Stored records:
[Start of Attachment]
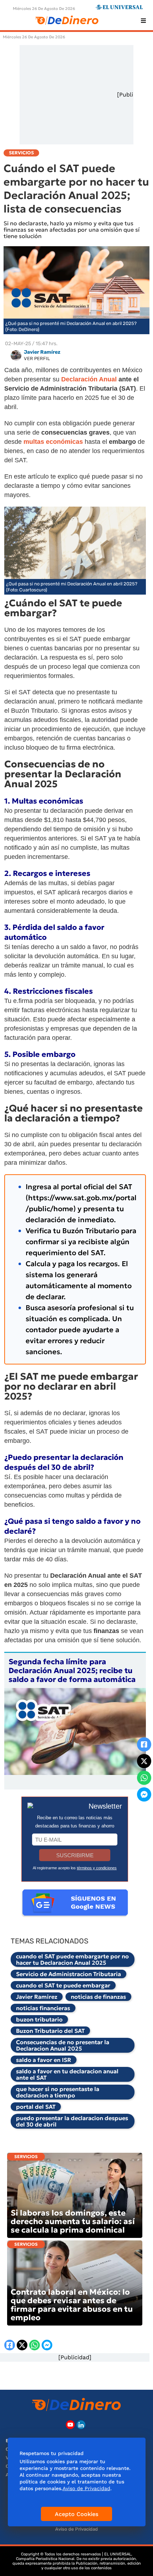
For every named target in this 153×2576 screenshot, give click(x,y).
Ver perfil (37, 358)
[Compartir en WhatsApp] (144, 1778)
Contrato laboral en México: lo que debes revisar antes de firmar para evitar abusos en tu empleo (72, 2304)
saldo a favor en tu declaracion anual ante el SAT (67, 2074)
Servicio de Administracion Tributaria (68, 1973)
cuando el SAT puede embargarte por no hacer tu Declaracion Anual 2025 (72, 1959)
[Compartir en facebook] (144, 1744)
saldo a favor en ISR (43, 2059)
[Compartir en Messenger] (144, 1794)
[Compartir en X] (144, 1761)
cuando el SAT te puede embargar (63, 1985)
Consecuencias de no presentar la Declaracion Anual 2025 (62, 2045)
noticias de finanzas (98, 1996)
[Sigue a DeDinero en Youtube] (70, 2424)
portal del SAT (36, 2106)
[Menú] (143, 20)
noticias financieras (43, 2008)
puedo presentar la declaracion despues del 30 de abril (72, 2121)
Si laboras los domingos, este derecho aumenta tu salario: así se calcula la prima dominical (73, 2221)
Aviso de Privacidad (76, 2529)
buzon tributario (39, 2019)
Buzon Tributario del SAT (50, 2030)
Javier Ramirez (36, 1996)
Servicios (26, 2156)
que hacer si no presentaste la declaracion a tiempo (57, 2092)
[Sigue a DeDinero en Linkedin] (80, 2424)
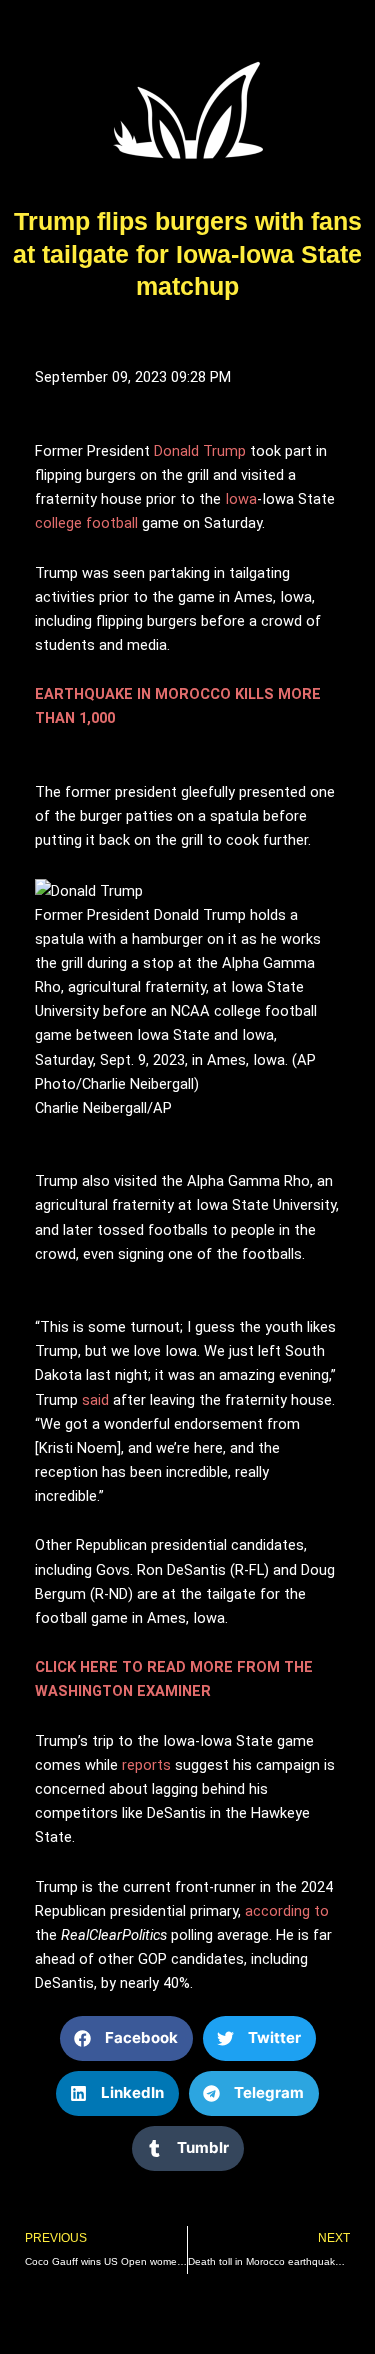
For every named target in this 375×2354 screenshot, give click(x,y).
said (95, 1400)
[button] (126, 2038)
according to (287, 1911)
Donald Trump (200, 451)
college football (86, 523)
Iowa (241, 499)
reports (146, 1765)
[End of Attachment]
§ **Work to complete**
Print only the lines from the first line of the data above through the one containing "Servicio de Administracion", exactly as they are, with pictures omitted.

§ **Solution for this exercise**
For every named target in this 153×2576 screenshot, give click(x,y).
Ver perfil (37, 358)
[Compartir en WhatsApp] (144, 1778)
Contrato laboral en México: lo que debes revisar antes de firmar para evitar abusos en tu empleo (72, 2304)
saldo a favor en tu declaracion anual ante el SAT (67, 2074)
Servicio de Administracion Tributaria (68, 1973)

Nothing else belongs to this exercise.